TO DO — Report every line of the records that contains the word "plus".

Saved entries —

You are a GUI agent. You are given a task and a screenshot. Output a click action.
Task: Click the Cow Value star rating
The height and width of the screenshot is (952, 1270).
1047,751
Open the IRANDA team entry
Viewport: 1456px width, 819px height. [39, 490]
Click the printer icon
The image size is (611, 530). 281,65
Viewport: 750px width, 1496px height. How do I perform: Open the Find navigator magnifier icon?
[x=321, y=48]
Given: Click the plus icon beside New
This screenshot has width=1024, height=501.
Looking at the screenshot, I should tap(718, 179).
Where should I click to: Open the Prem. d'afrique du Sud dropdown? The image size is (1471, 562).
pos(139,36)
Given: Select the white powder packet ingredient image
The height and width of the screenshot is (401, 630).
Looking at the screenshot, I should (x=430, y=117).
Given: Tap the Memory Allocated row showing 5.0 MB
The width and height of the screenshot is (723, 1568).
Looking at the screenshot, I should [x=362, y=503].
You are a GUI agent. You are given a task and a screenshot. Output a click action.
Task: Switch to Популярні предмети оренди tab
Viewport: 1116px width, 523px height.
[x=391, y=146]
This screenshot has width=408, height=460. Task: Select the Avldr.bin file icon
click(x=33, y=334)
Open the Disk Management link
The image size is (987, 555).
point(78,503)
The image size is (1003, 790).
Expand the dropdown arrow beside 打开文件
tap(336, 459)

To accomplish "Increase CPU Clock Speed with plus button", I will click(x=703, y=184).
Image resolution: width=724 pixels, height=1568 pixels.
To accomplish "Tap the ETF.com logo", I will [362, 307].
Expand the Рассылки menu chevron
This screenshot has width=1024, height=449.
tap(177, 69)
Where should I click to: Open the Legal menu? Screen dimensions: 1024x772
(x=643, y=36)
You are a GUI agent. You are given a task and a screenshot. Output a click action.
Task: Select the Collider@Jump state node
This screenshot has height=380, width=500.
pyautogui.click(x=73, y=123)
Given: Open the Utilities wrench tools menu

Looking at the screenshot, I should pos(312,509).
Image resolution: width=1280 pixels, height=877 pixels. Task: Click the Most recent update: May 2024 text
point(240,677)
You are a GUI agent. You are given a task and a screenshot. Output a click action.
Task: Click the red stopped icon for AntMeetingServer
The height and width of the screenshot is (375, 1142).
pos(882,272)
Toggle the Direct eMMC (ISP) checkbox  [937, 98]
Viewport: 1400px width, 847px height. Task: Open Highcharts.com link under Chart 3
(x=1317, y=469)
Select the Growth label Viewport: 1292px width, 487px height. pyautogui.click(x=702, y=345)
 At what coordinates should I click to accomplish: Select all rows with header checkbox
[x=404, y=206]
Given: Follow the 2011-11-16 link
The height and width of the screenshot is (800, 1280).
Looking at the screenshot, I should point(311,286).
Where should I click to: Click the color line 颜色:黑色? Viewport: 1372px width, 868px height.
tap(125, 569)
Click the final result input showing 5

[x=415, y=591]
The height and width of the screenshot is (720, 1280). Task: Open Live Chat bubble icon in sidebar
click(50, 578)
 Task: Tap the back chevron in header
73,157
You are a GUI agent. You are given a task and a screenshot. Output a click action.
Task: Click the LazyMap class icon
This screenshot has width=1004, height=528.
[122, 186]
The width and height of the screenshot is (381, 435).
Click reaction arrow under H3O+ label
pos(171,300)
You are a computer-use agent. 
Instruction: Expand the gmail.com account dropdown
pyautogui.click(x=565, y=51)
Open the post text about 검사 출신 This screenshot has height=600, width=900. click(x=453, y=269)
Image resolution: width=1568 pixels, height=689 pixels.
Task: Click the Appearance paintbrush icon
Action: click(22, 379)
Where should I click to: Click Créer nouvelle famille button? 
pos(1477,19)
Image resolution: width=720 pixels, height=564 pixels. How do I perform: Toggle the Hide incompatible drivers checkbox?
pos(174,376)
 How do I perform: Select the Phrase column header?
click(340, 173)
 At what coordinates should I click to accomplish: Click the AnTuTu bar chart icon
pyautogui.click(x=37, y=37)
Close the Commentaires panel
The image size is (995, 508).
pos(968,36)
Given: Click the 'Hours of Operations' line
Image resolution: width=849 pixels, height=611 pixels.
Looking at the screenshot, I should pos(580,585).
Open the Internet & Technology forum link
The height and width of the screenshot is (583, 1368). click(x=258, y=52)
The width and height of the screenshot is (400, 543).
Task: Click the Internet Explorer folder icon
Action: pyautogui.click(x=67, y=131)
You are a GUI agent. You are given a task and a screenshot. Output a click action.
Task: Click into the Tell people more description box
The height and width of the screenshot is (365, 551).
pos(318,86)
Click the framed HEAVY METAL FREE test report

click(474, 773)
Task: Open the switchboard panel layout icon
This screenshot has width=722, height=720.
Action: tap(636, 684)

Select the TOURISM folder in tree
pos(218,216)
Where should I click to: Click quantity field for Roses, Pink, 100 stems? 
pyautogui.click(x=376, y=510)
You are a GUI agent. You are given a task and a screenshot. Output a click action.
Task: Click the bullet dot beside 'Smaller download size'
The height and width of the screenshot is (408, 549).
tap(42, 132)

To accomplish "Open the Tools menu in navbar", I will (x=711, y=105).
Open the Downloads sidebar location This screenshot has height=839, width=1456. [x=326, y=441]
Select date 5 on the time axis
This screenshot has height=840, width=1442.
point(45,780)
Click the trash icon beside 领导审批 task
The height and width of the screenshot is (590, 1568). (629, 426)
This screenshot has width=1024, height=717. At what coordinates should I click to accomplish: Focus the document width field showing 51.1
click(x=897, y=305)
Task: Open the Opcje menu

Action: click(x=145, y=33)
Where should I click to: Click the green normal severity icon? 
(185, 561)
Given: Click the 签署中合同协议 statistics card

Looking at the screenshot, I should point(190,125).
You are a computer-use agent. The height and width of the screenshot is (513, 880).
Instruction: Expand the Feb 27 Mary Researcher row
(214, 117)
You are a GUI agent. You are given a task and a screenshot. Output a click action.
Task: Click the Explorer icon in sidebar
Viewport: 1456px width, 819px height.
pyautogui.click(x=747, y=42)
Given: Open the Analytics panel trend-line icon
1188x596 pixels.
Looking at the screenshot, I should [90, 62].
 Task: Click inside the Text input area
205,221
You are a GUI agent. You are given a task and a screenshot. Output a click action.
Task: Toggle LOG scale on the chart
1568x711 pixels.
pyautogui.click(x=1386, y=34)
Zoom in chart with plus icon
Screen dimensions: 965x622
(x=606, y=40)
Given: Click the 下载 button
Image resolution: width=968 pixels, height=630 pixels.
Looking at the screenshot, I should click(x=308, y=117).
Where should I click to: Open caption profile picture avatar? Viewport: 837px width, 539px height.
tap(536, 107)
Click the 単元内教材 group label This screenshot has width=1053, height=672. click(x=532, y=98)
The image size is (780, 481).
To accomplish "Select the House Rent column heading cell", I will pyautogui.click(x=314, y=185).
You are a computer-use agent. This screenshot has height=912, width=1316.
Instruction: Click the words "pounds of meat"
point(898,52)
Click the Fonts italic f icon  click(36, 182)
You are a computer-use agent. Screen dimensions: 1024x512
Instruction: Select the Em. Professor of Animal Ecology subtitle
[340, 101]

EXPECTED ANSWER —
Given: Click the plus icon beside New
To accomplish "Increase CPU Clock Speed with plus button", I will click(x=703, y=184).
Zoom in chart with plus icon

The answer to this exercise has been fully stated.